Anna tersenyum tipis, mencoba menyembunyikan lemasnya. "Hari ini nggak ada pesanan, Sayang. Jadi Ibu mau petik daun teh saja. Lili sudah siap?"
Lili mengangguk semangat. Namun, tepat saat Anna membuka pintu kayu rumah mereka, langkahnya mendadak terkunci. Tubuhnya membeku melihat sosok pria yang berdiri diam di halaman.
"Ibu... Om itu ngapain di sini?" bisik Lili bingung.
"Ibu juga nggak tahu," sahut Anna lirih. Suaranya hampir hilang terbawa angin. Ia refleks menggenggam erat tangan Lili, lalu berjalan cepat melewati Leo tanpa menoleh sedikit pun.

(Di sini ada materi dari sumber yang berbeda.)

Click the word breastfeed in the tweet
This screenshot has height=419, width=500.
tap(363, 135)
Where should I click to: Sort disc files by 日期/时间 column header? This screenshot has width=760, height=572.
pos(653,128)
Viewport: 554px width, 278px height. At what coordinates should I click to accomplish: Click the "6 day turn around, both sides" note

"Raya..." Panggil Leo suaranya terdengar sangat pelan, hampir seperti rintihan.
Langkah Anna terhenti. Ia menggertakkan gigi, mencoba membendung amarah yang mendidih di dadanya. Dengan gerakan pelan namun tegas, ia memutar tubuh dan menghujamkan tatapan tajam pada pria di hadapannya.
“Maaf, Tuan,” ucap Anna suaranya terdengar datar dan dingin. “Saya tidak mengerti kenapa Anda terus memanggil saya dengan nama itu.”

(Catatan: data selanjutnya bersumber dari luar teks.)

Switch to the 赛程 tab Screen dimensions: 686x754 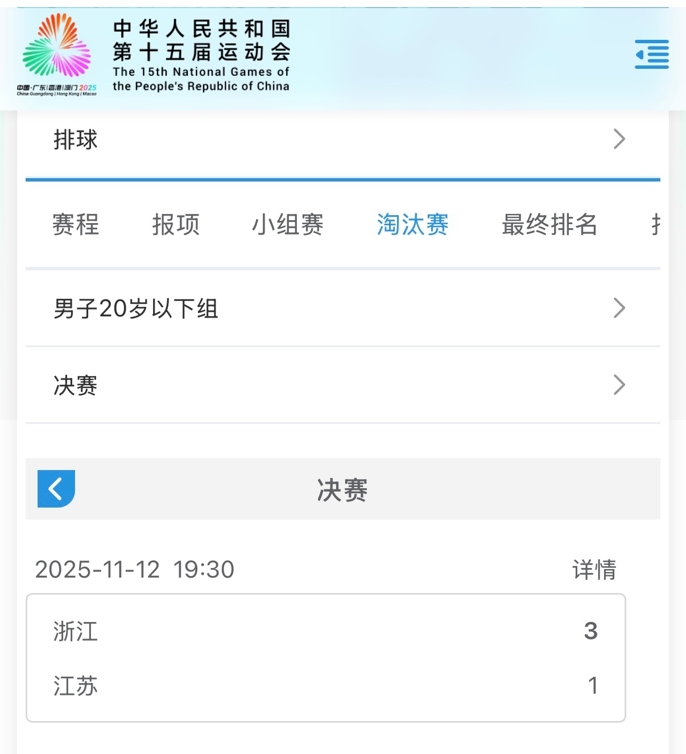point(76,224)
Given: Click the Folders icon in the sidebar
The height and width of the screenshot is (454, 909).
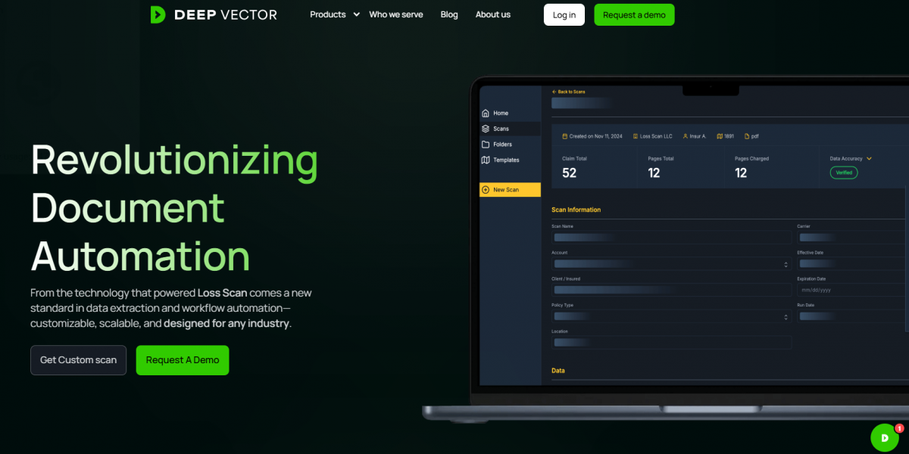Looking at the screenshot, I should [486, 144].
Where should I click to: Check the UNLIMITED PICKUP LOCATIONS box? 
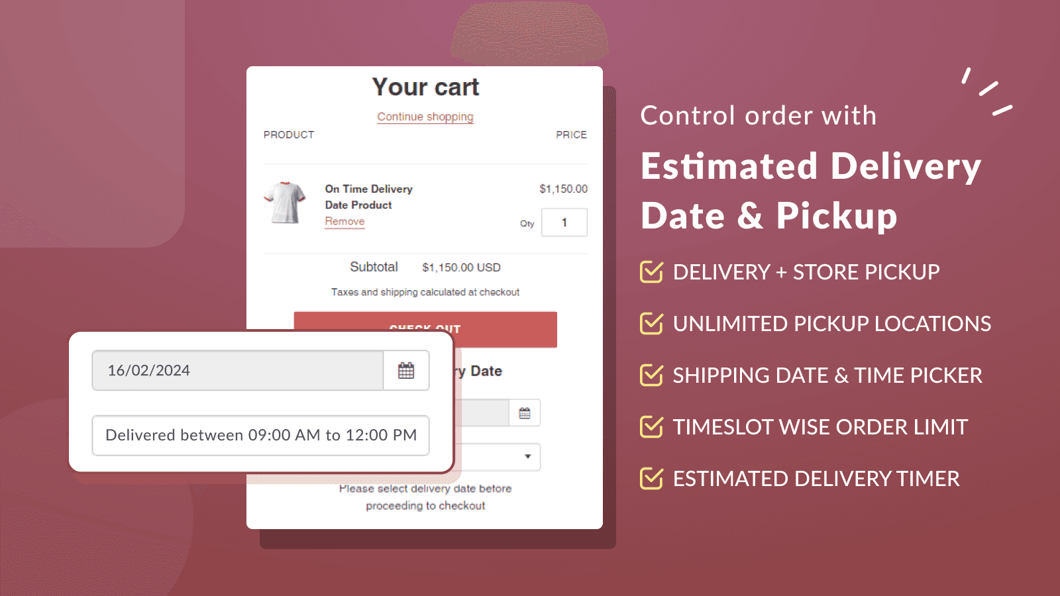tap(652, 323)
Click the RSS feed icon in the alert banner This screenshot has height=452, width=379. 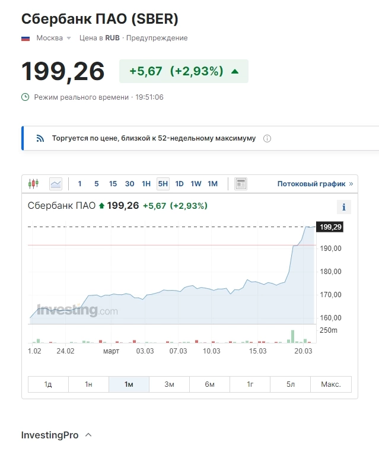point(40,139)
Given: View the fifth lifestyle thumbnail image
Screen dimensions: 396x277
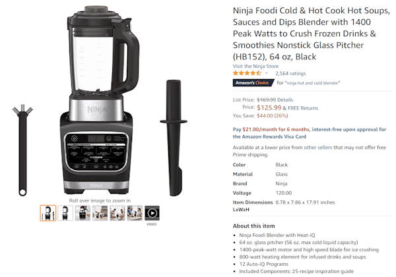Looking at the screenshot, I should click(x=117, y=213).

Ia menghela napas pendek sebelum melanjutkan, “Nama saya Anna, bukan Raya. Saya tidak tahu kesalahan apa yang pernah Anda lakukan pada orang bernama Raya itu. Tapi kalau Anda merasa bersalah, bukankah seharusnya Anda pergi ke kuburannya dan memohon ampun di sana?”
Setelah melepaskan kalimat ketus itu, Anna kembali melangkah, menarik Lili menuju sekolah sebelum ia harus membanting tulang di kebun teh.
Leo hanya bisa terpaku. Ia menatap punggung Anna yang perlahan menghilang di balik kabut kebun teh dengan rasa bersalah yang kian menggunung.
"Ibu," suara polos Lili memecah keheningan saat mereka sudah agak jauh. "Om itu kan yang pernah tinggal sama Om Kevin? Kenapa dia panggil Ibu Raya? Nama Ibu kan Anna."
Anna menghela napas panjang, mencoba menenangkan debar jantungnya. "Mungkin Om itu cuma salah orang, Sayang."
Setelah Anna dan putrinya pergi, Leo masih berdiri di depan rumah sederhana itu. Pandangannya tertuju pada jalan setapak yang perlahan kembali sepi. Ia tahu, langkahnya ke depan tidak akan mudah. Luka yang pernah ia tinggalkan terlalu dalam, terlalu menyakitkan untuk dilupakan begitu saja. Setelah semua yang Raya alami, mustahil perempuan itu bisa memaafkannya dengan mudah.
Leo mengusap wajahnya pelan, mencoba meredam rasa sesak di dadanya.
Saat itulah ponsel di saku celananya bergetar. Ia mengeluarkannya dan membaca pesan singkat dari orang kepercayaannya. Alisnya mengernyit seiring setiap kalimat yang terbaca.
[Identitas Anna belum ditemukan. Perempuan itu datang ke desa tujuh tahun lalu dalam kondisi hamil muda. Tidak ada satu pun warga yang mengetahui asal-usulnya. Ia tertutup dan jarang bercerita tentang masa lalu.]
Leo terdiam. Jantungnya berdetak lebih cepat. Keyakinannya kian menguat. Anna adalah Raya. Dan Lili… gadis kecil dengan mata jernih itu adalah darah dagingnya.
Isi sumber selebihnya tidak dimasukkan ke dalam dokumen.